• **Work to complete**: Your answer must be the records below repeated word for word, with no pictures in it.

(Stored items from a collection)
****************************************

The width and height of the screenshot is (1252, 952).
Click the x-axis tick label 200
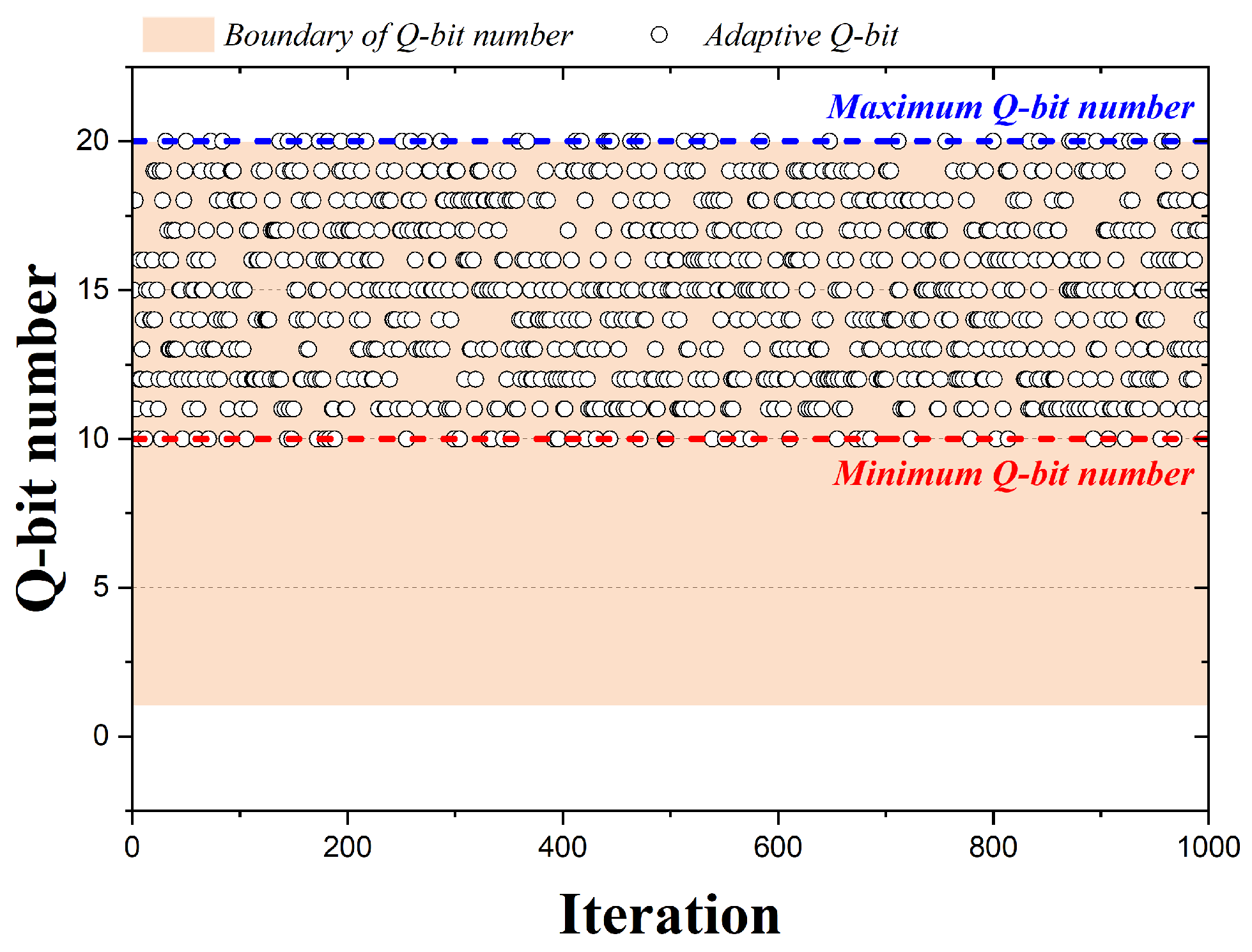(347, 847)
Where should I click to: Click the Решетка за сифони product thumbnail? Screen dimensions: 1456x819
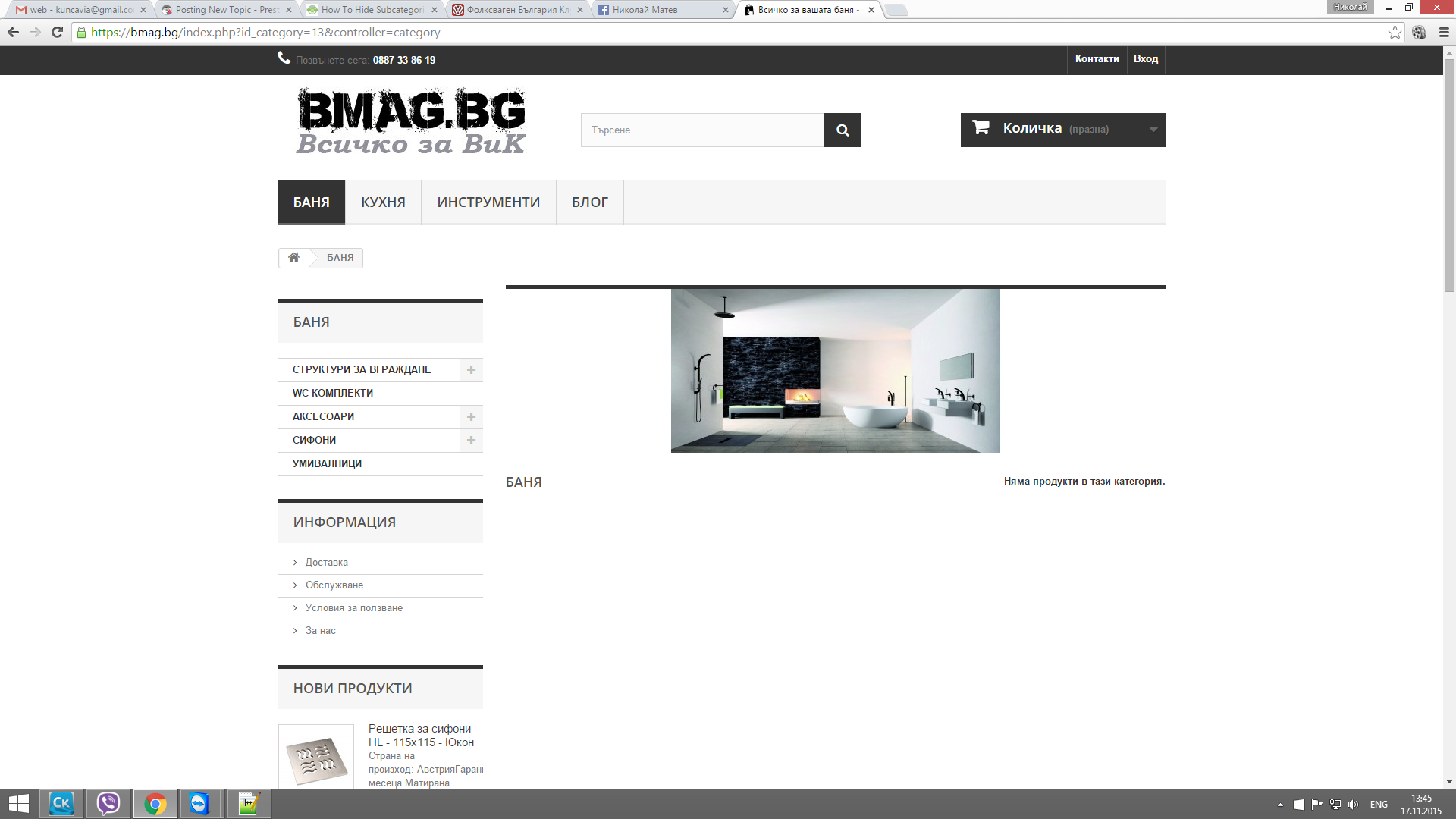(316, 758)
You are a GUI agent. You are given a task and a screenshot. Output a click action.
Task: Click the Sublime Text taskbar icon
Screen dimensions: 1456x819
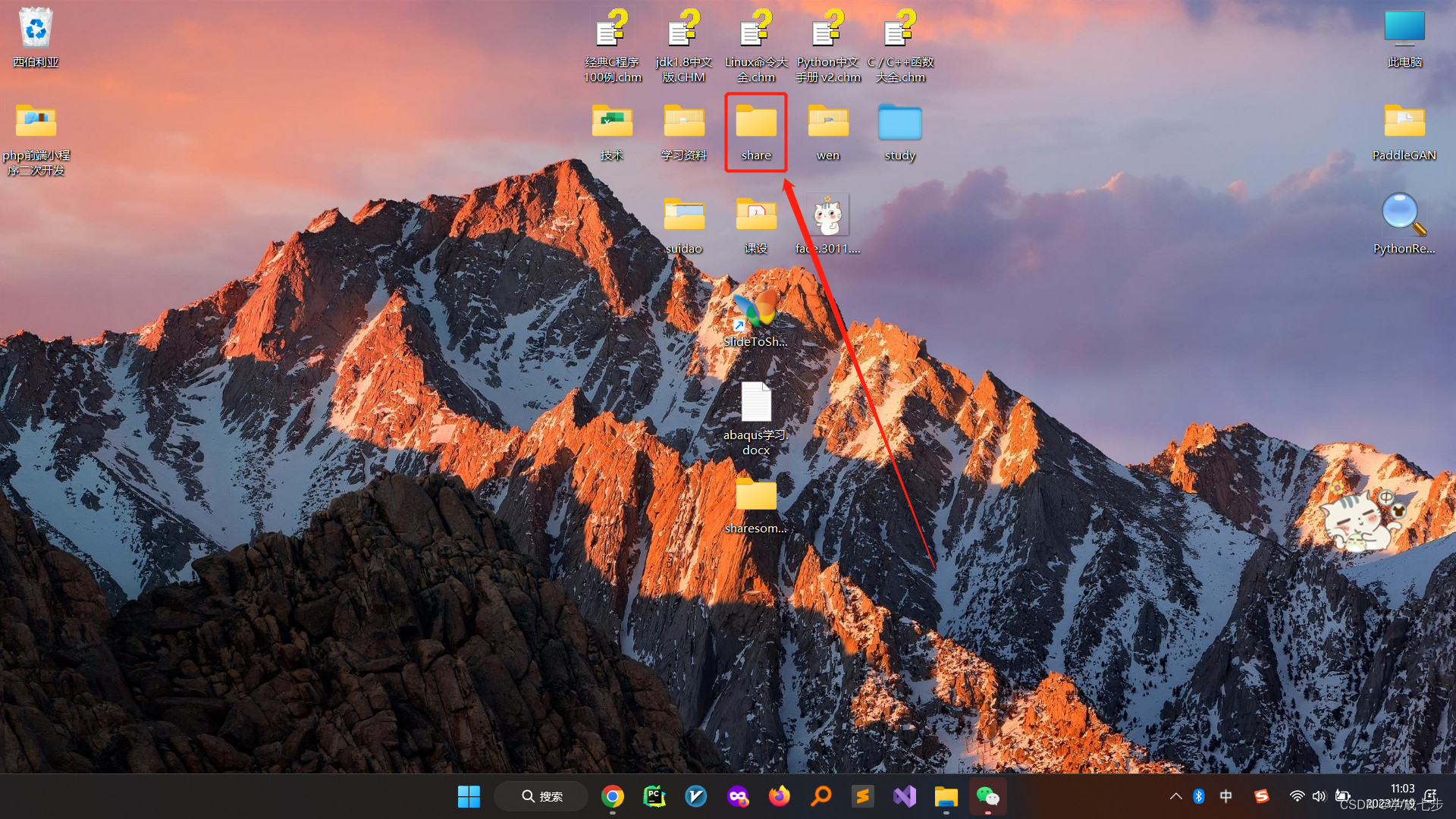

****************************************

• **Answer**:
The width and height of the screenshot is (1252, 952).
Click the x-axis tick label 200
(347, 847)
Where should I click to: Click the Решетка за сифони product thumbnail? Screen dimensions: 1456x819
(316, 758)
You are a GUI agent. You are given a task and a screenshot. Output a click action.
Task: Click the Sublime Text taskbar icon
Screen dimensions: 1456x819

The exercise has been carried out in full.